To her mother’s bitter disappointment, Mdladla dropped out at the end of the second year of her BCom studies, having had enough of these humiliating experiences.She found a job with a pastor as a general assistant, enabling her to bring home R600 a month.
In 1998, after she had picked up a few admin skills, she went to work as a shipment inspector for a freight forwarding company. It was to be the beginning of a whole new direction.
Ten years later, having had her condition stabilised, she quit her job to launch Khaas Logistics, a clearing and forwarding agency.
“I used my own savings to start the business, as well as an established, loyal client base.”

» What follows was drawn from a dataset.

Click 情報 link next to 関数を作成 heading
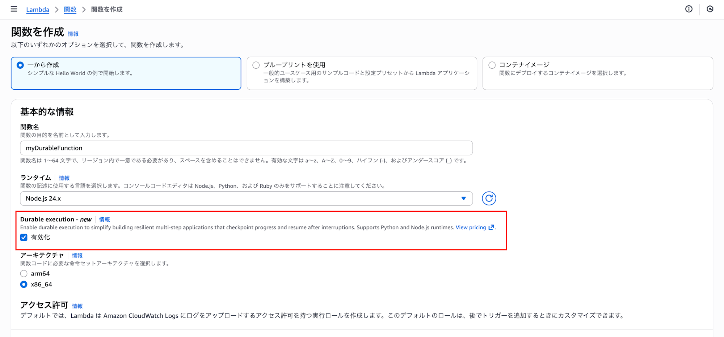The width and height of the screenshot is (724, 337). click(73, 34)
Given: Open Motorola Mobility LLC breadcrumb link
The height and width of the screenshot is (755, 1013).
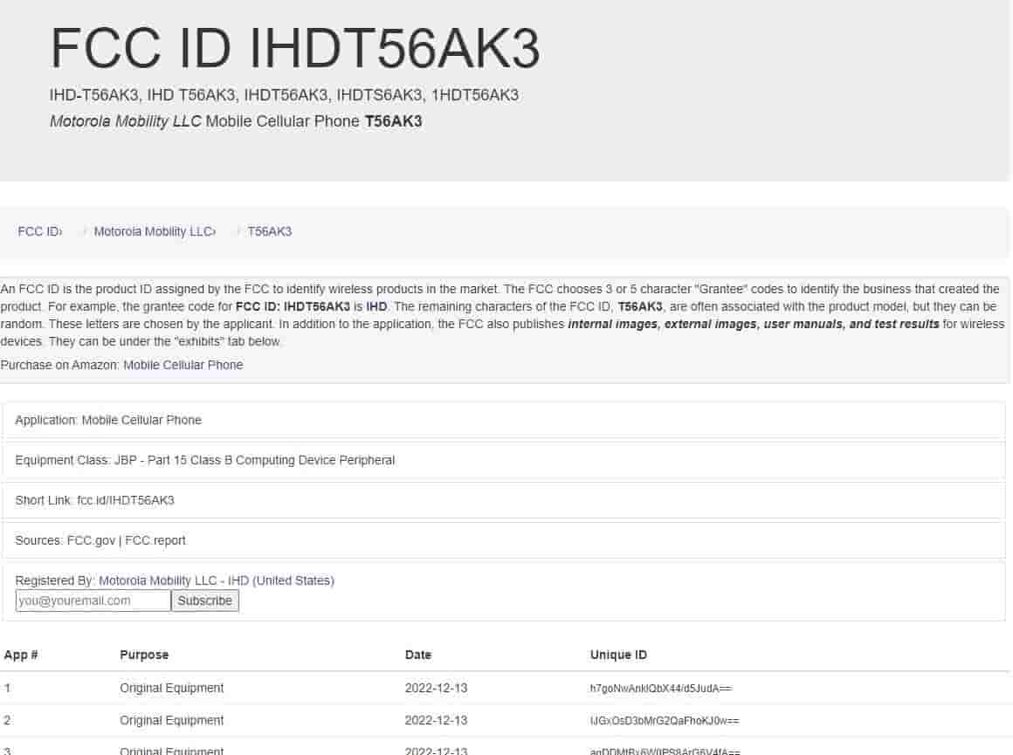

Khaas Logistics has since grown into a Level 1 BEE contributor, with a turnover of more than R5 million, and big clients in mining and excavation.
“To get the top guys in these male dominated industries to listen to a young woman and to trust me with their precious shipments was not easy,” she admits. “I’ve obviously done something right.”
A year after starting her business, Mdladla returned to university, completing a Management Advancement Programme at Wits Business School.
“I am driven to succeed because I hurt my mother so badly by dropping out, and also because the stigmatisation that comes with having epilepsy in the township was something I wanted to beat.”
“I’m no longer a pariah. Today, Khaas Logistics is one of the few freight forwarding companies to be owned by a black woman from the township, to say nothing of one with epilepsy.”
Using determination to get ahead
- Everyone faces challenges. It’s what you do with those challenges that defines you.
- You can use negative things in your life to shape your own determination, and find solutions to challenges, or they can hold you back.